# Aires west coast France



## MIKEJ (Apr 10, 2006)

We are hoping to go down the west coast of France Bordeaux/Biarritz July/August. Can anyone recommend any aires that are near beaches.


----------



## Boff (May 10, 2005)

MIKEJ said:


> We are hoping to go down the west coast of France Bordeaux/Biarritz July/August. Can anyone recommend any aires that are near beaches.


Hi Mike,

as you can see in http://www.campingcar-infos.com/ there are quite a lot of aires along the west coast. However be aware that July/August is not exactly the most quiet time in France, so take into account that especially the aires close to the beach might be crowded.

But in any case the situation there will be much better than along the Mediterranean coast at the same time.

Best Regards,
Gerhard


----------



## danielf (May 11, 2005)

Hi Mikej,

we spent 3 weeks in that corner of france last august. I can well recommend the aires at Cap Breton and Biarittz. BUT get there early and be prepared for a wait to get a space....... especially at Biarittz. 

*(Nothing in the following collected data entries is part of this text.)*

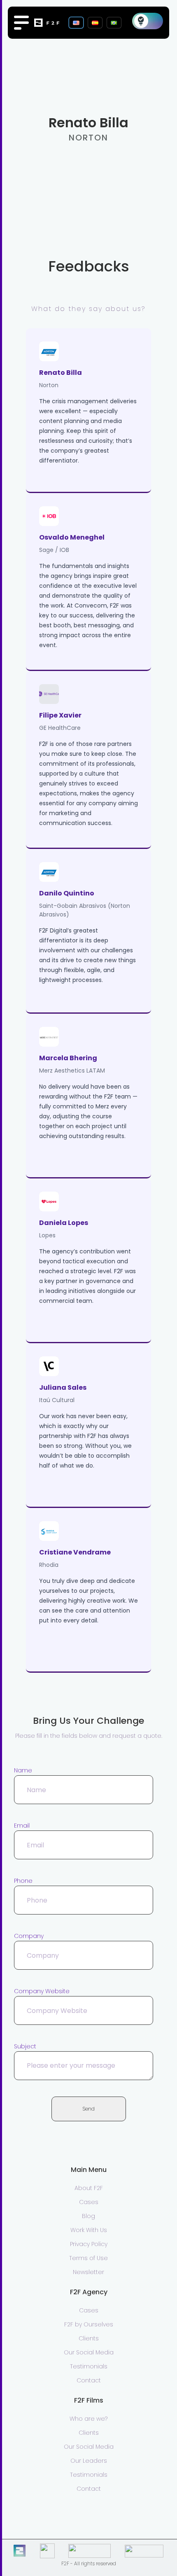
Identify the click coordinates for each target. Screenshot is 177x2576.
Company (29, 1936)
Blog (88, 2216)
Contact (89, 2380)
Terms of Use (88, 2258)
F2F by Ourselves (88, 2324)
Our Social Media (89, 2352)
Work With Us (88, 2230)
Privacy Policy (88, 2244)
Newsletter (88, 2272)
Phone (23, 1881)
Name (23, 1770)
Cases (88, 2202)
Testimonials (88, 2366)
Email (22, 1825)
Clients (89, 2338)
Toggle (147, 21)
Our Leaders (88, 2461)
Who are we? (88, 2419)
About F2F (89, 2188)
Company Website (42, 1991)
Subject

The aire at Biarittz is nothing special in terms of views etc. and a bit crowded, but its is acroos thge road from the beach and not far from town centre which is weel worth a couple of days looking around.

Cap breton is fantastic.. we loved it, only planned to spend a night there to get over driving and stayed for 4. Fantastic beach, good views and not to far from town.

If going a little way inland, I recomend aire at St Pee sur Neville, by side of lake, nice restraunts near by.

We went onto pyrannes for a few days, Lourdes etc. and can recommend the aire at SEVIGNACQ MEYRACQ as being fantastic.

All are listed in the aires books and with piccys on camping car ionfos website.

Hope that helps,

Daniel


----------



## zulurita (May 9, 2005)

Hi MikeJ
Capbreton is good, there is Meschers, Mortagne sur Gironde but that is on an Estuary but nice all the same and has ELHU. There are others in that area and in the Landes region camping car info gives you some photos so check that site out. But do get to an air early I would say mid/late morning to get a place just as others are leaving.
Happy travelling


----------



## colian (May 11, 2005)

*S.W France*

Mike 
We will be travelling up from Bilbao about that time, last year we spent time at La Palmayre, there are 2 Aires in this town one to the north near the camp site Bonne Anse and another at the port, the tourist office in the centre of town has a motohome water and dump point, We have always enjoyed that part of France and intend to spend time at Leon to the south of Bordeaux where there appear to be plenty of Aires.

Have a good time and look out for the MHF stickers.

ian and Col


----------



## chapter (May 1, 2005)

lake leon has a good aire also st girons plage 150 meters from the beach,
messanges 200 meters from the beach


----------